もちろん知らない知識ではなかった。かつて後輩たちに沢を下る危険性について自慢げに語ったこともあった。なのに今、自分の目の前で起きているこの状況は、危険性として語られるまさに「そのまんま」、、、

大森。宮城県北西部、栗駒山の前衛峰としてそびえるこの山は、かつて近くの国立花山青少年自然の家によって道が拓かれ主に中学生を中心に登られていたようだが、その後荒廃が進み、今ではすっかりヤブ山と化している。宮城県の分県登山ガイドでも2004年版で一度紹介されただけでその後の改訂版ですぐに選外となった。(その辺りの詳しいいきさつは以前日記に書きましたのでよかったらどうぞ。https://www.yamareco.com/modules/diary/184667-detail-286445)

先人たちのレコもわずか数件という状況だったけど、基本的には皆さん「沢③ルート」で登られる場合が多いようだった。けど先日入手した2004年版の分県ガイドではそれとは違う東側のルートのピストンが紹介されていたので、自分はそちらから登り、ピストンもしくは場合によっては沢③ルートへの周回下山と考えていた。ちなみに中学生たちは沢③ルートから登り、東ルートを下山するという周回を取られていたらしい。

まずは登山口より元作業道を進む。多少ヤブ化しているけどまだ歩きやすい。道が稜線から離れていきそうだったのでそこで進路を変え、稜線へと少し急な登りをヤブ漕ぎする。ツタが絡まり非常に歩き辛い。人類が切り拓いた土地がヤブ化した区間が一番厄介だ。徐々に枝尾根に乗ると樹林帯となり、ようやく歩きやすくなった。

386のピークからはしばらく登山道に近いくらいの快適な稜線だったけど、標高500mを越えたあたりから一面の笹薮となり、それが山頂まで続いた。基本は腰下程度なのでそこまで歩き辛くは無いが、微妙な負荷で足へのダメージは徐々に蓄積されていく。

最後の急登を登れば、無事山頂。正直ここまではそれほど難しいとも思わなかったし、体力的にも余裕はあったので下山は周回方向に進路を取ることにした。皆さん登られてた「沢③ルート」も見てみたかったというのもある。雪解け直後のためか道も引き続き歩きやすく、順調に下山を進めた。

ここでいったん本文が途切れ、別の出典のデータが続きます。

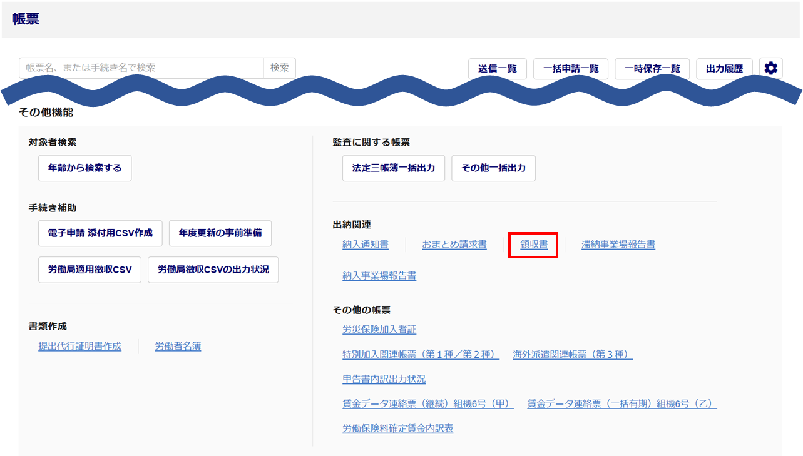Select 電子申請 添付用CSV作成 button
803x456 pixels.
tap(100, 233)
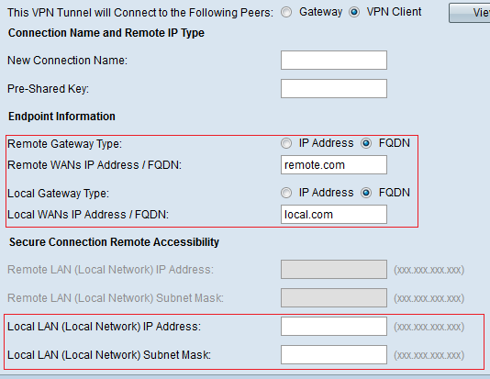Click the Pre-Shared Key input field
The width and height of the screenshot is (490, 379).
(334, 88)
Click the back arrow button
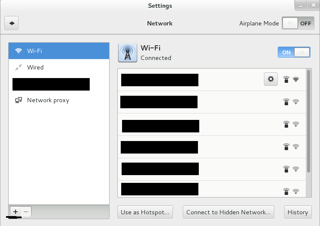Screen dimensions: 320x226 click(x=12, y=23)
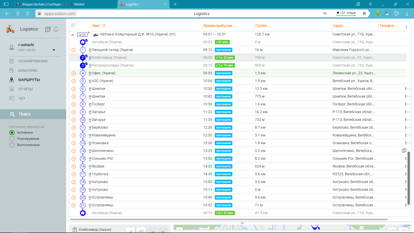
Task: Sort by Имя column header
Action: tap(96, 26)
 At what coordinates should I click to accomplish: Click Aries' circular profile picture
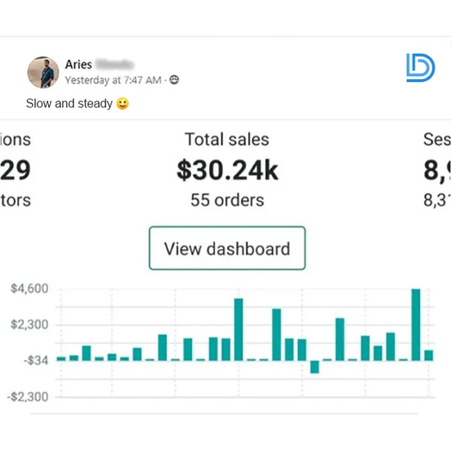tap(43, 70)
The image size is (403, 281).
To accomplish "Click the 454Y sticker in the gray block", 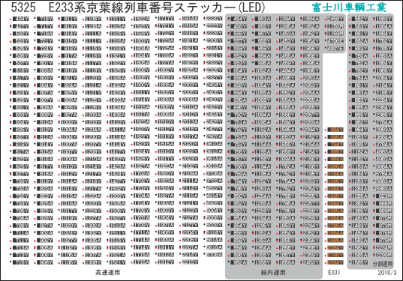I will 239,19.
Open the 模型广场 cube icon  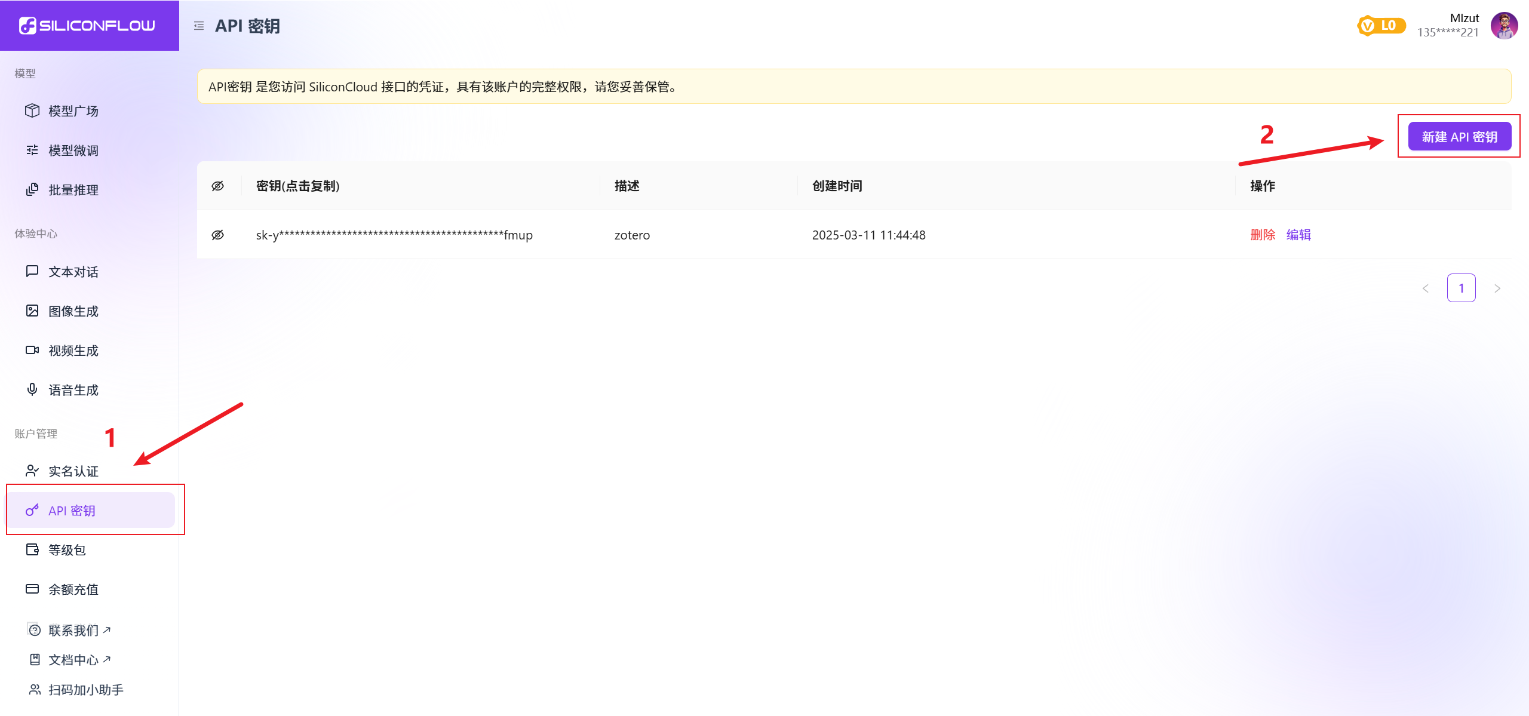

ただこのルート、最後に難所が待っている。最後の最後にかなりの斜度の急坂があり、過去レコでも皆さんそこでかなり苦労をされていた。地形図でもかなり等高線が密集していたので、回避できるものなら回避したい。というわけで「もう少し安全に降りれるルートは無いかな」と少し手前で地形図とにらめっこし、等高線が緩そうなところを探すと、あった、この沢に降りて沢沿いを歩いて行けばすんなり降りられそうだぞ、しかも車を停めた地点近くにそのまま降りられる、地図で見る限り危険箇所はなさそうだ、大丈夫、道に迷ったときに沢を降りてはダメとは言うが、今は別に迷ってるわけではない、しっかり安全を確認した上で進むので大丈夫なはずだ、大丈夫、、、。

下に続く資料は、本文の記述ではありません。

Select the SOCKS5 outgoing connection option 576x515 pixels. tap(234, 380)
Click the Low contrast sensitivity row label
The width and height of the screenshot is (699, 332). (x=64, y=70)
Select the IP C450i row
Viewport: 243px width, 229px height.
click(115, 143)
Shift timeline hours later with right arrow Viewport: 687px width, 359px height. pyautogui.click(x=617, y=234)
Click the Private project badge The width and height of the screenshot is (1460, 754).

と、ここで運命の進路変更、沢へ降りていく決断をしました。沢までも地形図で見ると一見緩そうに見えたけど実際には想像をはるかに超えた急斜面で、えーここ降りるの、というくらいだったが、途中でチェーンスパイクを装備して何とか下り切る。沢に着いたら緩斜面で「良かった、これであとは安全に帰れるぞ」と安心して歩を進めていたところ、突然、沢の先が見えなくなった。いや、そんなことはない、地形図で確認したはず、そんなことは、、、

見事に断崖絶壁の上に出た。沢はその先で滝となっていたのだ。高さは5mくらい。小さい滝なので地形図には現れないんだろうけど、それでも人間が安全に降りられる高さではない。後で思えば引き返しも考慮すべきだったが、その時は全く思いつかなかった。

地形を眺め、何とかギリギリ降りられそうなところを探す。足元はチェーンスパイクなので多少の踏ん張りは効くが、もしズルッと行けばアウトなことは間違いない。必死に岩や草にしがみつきながら、10分くらいかけて死に物狂いで崖を降りた。ヘルメットを装着してたのがせめてもの救いだったかもしれない。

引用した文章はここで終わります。